Google wants your phone screen to double as a speaker

A wild Google Pixel appears at the SFJAZZ Center in San Francisco Google Showcase
A wild Google Pixel appears at the SFJAZZ Center in San Francisco Google Showcase

Image: AP/REX/Shutterstock

In the first few days of the new year, Google has its eyes on the future. 

The company, a division of parent company Alphabet Inc., has acquired Redux, a U.K.-based startup. 

The startup “creates products and bespoke systems that enable high-resolution haptic feedback and speakerless surround sound audio,” according to Crunchbase. In other words, its technology eliminates the need for speakers and buttons in smartphones. 

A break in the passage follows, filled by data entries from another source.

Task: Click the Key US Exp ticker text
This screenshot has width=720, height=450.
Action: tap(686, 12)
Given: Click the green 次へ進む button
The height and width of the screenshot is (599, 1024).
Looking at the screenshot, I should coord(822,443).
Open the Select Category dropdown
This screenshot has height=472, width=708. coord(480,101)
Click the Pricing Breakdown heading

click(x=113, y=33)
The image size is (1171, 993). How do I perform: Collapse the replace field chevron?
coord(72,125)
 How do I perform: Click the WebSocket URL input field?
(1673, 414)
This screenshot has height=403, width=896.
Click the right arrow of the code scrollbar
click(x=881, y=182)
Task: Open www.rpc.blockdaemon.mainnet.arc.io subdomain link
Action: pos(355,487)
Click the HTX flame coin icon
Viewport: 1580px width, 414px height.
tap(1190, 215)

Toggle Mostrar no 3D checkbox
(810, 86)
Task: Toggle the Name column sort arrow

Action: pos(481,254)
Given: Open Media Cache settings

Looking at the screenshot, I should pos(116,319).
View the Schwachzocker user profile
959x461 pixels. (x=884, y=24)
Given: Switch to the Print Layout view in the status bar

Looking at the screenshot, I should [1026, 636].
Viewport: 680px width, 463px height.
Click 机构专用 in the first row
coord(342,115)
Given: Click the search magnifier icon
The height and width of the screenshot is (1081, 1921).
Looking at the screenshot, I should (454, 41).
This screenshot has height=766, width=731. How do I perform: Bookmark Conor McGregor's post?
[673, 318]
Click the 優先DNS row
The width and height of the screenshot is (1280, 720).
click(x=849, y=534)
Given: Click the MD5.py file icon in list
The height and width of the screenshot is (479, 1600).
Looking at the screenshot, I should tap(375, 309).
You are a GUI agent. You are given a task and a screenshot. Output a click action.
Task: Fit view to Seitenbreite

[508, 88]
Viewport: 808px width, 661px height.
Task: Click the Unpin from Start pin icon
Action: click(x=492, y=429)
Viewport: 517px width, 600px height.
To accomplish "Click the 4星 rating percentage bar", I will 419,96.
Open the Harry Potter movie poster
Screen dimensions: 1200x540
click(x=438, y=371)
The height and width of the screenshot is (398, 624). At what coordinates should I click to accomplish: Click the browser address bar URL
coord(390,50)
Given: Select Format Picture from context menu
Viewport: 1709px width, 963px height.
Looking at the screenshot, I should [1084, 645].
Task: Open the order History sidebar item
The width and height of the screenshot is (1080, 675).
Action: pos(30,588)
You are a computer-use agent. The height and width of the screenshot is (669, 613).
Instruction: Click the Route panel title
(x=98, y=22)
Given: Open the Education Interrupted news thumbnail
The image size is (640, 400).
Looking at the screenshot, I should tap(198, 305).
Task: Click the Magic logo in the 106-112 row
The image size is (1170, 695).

Crunchbase claimed the acquisition took place this past August. Regulatory filings confirmed the deal in December, Bloomberg reports. 

Last April, Redux announced it had developed “panel audio technology,” to replace smartphone speakers with sound coming directly from the screen. It also launched haptics effects to give users the feeling of buttons under their touchscreens. 

“The ‘convergence’ of smartphone designs is largely down to a number of fundamental physical restrictions — from the size of the micro-speakers and other components, to the need to cut the front glass for the earpiece speakers, and the practical limitations of where to put buttons,” Redux stated in its announcement. “Redux…overcomes these limitations and opens up new design possibilities — from the exterior design to the user interface.” 

Just over a week before, Redux had raised $5 million, led by Arie Capital, to bring its products to market. 

Alphabet declined to comment. 

Redux’s technology could be big news for Alphabet’s Google Pixel phones. Stereo sound coming directly from the screens could make the phone look and sound slicker, and customers nostalgic for buttons and physical keyboards will spring for the improved haptic feedback. Plus, Redux’s tech, which eliminates the need for speakers and other physical components, could free up space for a larger battery or other new functionality. It also removes the gaps that speakers and buttons create, paving the way for fully waterproof devices, and could even enable the coveted bezel-less screen. 

Smartphones aren’t the only market in which Google is hunting for screen-shaped dominance. At CES on Tuesday the company announced four new Google Assistant-empowered “smart displays” as the newest weapon in its long-winded war with Amazon. After Google Home lost the top holiday sale spot to — you guessed it — the Amazon Echo, it’s clear that when it comes to hardware, Google could use any edge it can get. 

But after the first CES, where the company had a prominent booth of its own, things are looking up. LG’s Google Assistant-enabled 4K TVs were a sight to behold. And since the collapse of Blackberry’s operating system, BBOS, it’s been clear that Android is the software to rule them all. 

With Redux’s impressive hardware, and software that’s hot on the heels of Apple and Amazon, this may just be Google’s year.